What is expected. Return copies of the lines below that mention "computer".

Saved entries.
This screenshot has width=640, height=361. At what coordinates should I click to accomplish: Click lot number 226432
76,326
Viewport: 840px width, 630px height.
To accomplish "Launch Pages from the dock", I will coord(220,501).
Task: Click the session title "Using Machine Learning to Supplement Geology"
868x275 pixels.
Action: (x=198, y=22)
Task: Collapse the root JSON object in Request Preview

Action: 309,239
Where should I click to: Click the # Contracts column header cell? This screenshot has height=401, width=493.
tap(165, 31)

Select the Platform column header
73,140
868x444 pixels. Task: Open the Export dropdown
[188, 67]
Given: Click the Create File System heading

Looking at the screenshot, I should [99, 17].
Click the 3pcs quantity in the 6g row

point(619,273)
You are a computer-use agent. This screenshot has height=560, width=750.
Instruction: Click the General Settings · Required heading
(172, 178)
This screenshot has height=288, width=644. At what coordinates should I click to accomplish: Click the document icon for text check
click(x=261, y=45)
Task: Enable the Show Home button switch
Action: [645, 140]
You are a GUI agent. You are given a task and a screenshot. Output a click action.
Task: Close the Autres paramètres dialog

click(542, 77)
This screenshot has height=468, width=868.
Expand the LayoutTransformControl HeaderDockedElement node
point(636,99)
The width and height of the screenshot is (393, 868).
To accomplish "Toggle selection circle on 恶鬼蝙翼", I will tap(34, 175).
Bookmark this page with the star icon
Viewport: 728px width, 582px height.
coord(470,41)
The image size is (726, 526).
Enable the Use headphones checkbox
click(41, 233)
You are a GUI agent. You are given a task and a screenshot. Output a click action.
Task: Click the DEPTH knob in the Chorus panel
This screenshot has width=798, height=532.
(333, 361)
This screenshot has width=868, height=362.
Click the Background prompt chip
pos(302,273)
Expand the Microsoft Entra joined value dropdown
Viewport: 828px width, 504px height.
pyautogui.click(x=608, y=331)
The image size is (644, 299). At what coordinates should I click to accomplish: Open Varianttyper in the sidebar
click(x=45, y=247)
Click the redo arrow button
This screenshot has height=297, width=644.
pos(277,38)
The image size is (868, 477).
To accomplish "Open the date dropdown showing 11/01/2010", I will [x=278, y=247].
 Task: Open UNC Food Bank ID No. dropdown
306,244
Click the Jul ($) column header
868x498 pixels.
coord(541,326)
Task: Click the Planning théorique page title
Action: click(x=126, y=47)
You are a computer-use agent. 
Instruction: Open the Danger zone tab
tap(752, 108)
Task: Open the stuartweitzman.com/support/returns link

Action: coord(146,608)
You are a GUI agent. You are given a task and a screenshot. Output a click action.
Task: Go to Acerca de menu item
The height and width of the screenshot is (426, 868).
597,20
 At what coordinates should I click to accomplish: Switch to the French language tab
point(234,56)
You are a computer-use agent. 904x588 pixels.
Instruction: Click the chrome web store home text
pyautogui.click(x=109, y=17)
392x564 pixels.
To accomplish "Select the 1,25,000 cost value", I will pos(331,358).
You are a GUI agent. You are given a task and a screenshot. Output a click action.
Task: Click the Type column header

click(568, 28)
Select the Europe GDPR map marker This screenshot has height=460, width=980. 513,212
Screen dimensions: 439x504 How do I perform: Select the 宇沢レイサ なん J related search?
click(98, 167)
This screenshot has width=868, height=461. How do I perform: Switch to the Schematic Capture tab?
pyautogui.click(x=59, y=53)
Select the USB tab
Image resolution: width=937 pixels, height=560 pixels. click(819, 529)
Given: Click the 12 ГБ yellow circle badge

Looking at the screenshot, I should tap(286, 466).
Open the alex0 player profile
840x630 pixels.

Task response.
You are a computer-use agent. This screenshot has height=560, width=750.
You are a computer-use agent. 
You are a computer-use agent. 904x588 pixels.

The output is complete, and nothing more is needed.